By now, all the conservative bloggers are in an uproar over this very video that, frankly, should be walked through King's Landing naked and shorn, so the street folk can hurl things at it shouting "SHAME, SHAME!" And that is the absolute worst part of this debacle. It will be held up as a (false) golden idol of liberalism and used to prove that science wants to give you autism and make you gay and abort all the babies and take away your guns.

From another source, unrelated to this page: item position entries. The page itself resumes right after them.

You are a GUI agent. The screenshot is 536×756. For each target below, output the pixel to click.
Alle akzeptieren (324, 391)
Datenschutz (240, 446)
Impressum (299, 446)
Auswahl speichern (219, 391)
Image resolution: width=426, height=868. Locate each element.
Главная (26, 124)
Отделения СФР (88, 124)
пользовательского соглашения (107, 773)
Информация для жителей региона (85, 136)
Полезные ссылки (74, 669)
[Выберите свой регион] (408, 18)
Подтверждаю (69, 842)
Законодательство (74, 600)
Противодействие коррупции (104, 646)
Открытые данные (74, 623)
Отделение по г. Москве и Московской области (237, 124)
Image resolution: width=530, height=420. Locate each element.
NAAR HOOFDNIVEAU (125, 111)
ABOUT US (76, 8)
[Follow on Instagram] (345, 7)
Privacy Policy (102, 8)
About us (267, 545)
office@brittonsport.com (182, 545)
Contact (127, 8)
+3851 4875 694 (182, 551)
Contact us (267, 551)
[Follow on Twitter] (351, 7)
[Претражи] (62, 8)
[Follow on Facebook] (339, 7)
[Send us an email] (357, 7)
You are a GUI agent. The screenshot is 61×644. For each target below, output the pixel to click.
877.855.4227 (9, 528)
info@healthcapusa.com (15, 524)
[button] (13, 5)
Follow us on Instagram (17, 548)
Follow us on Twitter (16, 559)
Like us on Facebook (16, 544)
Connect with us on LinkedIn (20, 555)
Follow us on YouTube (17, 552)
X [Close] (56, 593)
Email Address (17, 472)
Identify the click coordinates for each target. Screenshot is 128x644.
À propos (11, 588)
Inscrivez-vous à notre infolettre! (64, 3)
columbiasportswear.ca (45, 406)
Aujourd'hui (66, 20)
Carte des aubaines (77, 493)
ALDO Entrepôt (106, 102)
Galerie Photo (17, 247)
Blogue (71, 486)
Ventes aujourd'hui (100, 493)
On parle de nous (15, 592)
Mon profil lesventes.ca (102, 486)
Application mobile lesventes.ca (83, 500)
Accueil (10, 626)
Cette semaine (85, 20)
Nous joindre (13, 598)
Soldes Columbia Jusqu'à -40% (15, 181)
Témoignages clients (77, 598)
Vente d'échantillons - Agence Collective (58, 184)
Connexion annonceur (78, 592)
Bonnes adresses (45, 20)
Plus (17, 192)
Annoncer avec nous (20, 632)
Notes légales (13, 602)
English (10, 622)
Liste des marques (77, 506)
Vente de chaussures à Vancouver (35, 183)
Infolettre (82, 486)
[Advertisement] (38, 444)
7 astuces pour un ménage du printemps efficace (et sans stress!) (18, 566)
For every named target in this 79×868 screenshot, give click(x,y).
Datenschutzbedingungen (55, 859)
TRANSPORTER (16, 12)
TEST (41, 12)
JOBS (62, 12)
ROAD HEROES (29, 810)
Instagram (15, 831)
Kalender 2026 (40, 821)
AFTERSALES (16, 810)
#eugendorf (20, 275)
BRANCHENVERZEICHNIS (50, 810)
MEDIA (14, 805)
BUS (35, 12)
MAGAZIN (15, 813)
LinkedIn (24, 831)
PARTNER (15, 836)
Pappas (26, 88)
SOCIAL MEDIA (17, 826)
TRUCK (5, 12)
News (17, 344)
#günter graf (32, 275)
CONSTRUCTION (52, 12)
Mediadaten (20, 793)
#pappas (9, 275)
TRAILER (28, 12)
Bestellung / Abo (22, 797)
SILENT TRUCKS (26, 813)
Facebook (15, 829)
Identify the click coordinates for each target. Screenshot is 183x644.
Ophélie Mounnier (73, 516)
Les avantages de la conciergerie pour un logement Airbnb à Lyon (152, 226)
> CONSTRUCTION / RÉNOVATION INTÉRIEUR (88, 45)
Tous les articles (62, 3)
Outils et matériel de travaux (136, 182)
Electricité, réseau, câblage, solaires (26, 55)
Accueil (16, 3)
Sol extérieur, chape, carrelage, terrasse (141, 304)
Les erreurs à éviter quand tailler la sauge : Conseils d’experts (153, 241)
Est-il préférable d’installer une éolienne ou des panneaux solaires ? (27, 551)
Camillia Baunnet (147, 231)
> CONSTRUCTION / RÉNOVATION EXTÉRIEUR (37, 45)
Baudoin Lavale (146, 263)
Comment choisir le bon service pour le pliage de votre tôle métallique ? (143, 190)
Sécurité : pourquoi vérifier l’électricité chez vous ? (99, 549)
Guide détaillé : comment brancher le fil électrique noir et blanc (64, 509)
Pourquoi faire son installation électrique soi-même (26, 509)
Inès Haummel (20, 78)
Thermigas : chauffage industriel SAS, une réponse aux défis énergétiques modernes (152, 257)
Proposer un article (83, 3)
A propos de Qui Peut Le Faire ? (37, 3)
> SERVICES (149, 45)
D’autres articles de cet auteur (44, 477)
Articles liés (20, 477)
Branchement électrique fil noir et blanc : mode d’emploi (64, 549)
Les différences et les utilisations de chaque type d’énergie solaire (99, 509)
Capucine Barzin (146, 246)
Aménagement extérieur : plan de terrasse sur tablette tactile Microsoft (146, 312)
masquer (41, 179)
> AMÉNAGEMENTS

This tone-deaf and facetious fail of a video alone has made a mockery of sexuality and gender issues, both of which have only recently gained a foothold as legitimate in the public eye. It's depressing and scary and I am losing all hope.

So, here we are. At a loss. Once again. 2017 has already failed us. In many ways.

Science, my dear, sweet science. You are better than this. At least through the lens of the BBC, you are. David Attenborough and Brian Cox will never disappoint me. Bill... call me when you're ready to apologize. I will forgive you.